Extracted text:
--- START ---
So let's just fallback to the non-bitmap code path in this
case, so we always give a sane answer.

Signed-off-by: Jeff King <peff@peff.net>
---
 builtin/rev-list.c | 3 ++-
 1 file changed, 2 insertions(+), 1 deletion(-)

diff --git a/builtin/rev-list.c b/builtin/rev-list.c
index aaa79a3..9fb6608 100644
--- a/builtin/rev-list.c
+++ b/builtin/rev-list.c
@@ -365,7 +365,8 @@ int cmd_rev_list(int argc, const char **argv, const char *prefix)
 				printf("%d\n", commit_count);
 				return 0;
 			}
-		} else if (revs.tag_objects && revs.tree_objects && revs.blob_objects) {
+		} else if (!revs.max_count &&
+			   revs.tag_objects && revs.tree_objects && revs.blob_objects) {
 			if (!prepare_bitmap_walk(&revs)) {
 				traverse_bitmap_commit_list(&show_object_fast);
 				return 0;
-- 
2.9.0.rc1.132.g33c7f30

^ permalink raw reply related	[flat|nested] 6+ messages in thread

* [PATCH v2 0/2] corner cases with "rev-list --use-bitmap-index -n"
  2016-06-02 23:10 ` [PATCH 1/2] rev-list: "adjust" results of "--count " Jeff King
@ 2016-06-03  7:06   ` Jeff King
  2016-06-03  7:07     ` [PATCH v2 1/2] rev-list: "adjust" results of "--count " Jeff King
  2016-06-03  7:08     ` [PATCH v2 2/2] rev-list: disable bitmaps when "-n" is used with listing objects Jeff King
  0 siblings, 2 replies; 6+ messages in thread
From: Jeff King @ 2016-06-03  7:06 UTC (permalink / raw)
--- END ---
Exercises:
A: Please set down the rev-list patch between "So let's just" and "insertions(+), 1 deletion(-)", inclusive.
B: Name every field of `revs` that appears in the rev-list patch.

Extracted material:
--- START ---
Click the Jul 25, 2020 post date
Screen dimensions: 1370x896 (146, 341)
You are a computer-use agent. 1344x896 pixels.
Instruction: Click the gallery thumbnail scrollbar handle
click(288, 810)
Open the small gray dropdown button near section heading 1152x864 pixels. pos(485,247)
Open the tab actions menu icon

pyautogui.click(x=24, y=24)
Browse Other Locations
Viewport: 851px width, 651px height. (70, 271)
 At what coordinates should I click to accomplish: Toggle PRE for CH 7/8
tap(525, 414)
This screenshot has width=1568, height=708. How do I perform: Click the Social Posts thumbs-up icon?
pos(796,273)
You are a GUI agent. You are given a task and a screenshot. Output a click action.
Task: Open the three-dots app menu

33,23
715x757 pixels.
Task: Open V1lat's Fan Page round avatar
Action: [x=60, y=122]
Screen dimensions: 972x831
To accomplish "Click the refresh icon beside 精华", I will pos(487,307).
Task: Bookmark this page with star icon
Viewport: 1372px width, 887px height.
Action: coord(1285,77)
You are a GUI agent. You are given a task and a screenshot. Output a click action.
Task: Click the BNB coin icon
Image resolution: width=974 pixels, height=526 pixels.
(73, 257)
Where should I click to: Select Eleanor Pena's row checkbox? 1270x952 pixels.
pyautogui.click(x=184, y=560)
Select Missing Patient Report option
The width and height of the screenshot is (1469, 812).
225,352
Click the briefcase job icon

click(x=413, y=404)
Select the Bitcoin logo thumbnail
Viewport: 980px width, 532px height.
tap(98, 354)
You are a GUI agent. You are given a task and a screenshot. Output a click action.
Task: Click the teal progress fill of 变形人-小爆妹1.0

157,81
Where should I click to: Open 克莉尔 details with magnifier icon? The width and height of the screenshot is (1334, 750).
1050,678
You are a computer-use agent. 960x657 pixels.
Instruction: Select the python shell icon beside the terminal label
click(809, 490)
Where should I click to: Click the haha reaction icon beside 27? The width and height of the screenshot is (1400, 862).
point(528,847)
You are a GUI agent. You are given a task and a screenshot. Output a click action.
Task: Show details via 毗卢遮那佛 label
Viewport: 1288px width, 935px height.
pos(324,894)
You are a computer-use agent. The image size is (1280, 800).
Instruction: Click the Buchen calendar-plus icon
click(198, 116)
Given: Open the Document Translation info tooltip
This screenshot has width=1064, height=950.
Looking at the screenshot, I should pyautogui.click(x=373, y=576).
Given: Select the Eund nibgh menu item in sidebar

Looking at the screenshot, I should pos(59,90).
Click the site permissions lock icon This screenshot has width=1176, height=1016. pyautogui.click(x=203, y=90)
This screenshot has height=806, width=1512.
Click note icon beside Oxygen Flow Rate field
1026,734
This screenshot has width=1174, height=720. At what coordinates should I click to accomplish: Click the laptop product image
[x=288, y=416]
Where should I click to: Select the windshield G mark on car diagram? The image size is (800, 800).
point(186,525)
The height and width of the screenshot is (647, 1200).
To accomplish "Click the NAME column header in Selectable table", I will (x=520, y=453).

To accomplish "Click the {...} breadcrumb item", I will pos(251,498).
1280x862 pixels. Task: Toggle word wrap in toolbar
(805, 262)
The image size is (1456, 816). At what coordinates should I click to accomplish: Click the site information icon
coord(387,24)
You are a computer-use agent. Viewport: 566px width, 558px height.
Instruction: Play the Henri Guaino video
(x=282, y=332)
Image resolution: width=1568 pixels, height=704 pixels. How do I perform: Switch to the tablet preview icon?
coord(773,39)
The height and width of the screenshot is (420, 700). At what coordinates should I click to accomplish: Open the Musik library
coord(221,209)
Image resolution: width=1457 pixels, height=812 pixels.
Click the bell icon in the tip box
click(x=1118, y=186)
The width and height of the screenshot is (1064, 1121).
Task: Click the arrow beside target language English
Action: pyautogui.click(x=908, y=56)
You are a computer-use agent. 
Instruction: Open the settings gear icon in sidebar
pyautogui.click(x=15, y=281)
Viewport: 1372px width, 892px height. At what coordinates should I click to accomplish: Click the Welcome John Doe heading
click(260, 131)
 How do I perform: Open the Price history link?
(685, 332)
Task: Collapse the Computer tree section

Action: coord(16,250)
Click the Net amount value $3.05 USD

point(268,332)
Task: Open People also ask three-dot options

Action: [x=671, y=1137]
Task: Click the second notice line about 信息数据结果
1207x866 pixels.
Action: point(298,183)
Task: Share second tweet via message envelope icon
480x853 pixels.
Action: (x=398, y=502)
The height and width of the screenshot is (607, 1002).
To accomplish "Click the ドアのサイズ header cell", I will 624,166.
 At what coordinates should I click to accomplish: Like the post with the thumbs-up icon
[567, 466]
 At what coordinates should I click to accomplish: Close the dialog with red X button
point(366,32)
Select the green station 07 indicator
--- END ---
Per-task outputs:
A:
So let's just fallback to the non-bitmap code path in this
case, so we always give a sane answer.

Signed-off-by: Jeff King <peff@peff.net>
---
 builtin/rev-list.c | 3 ++-
 1 file changed, 2 insertions(+), 1 deletion(-)

B:
max_count
tag_objects
tree_objects
blob_objects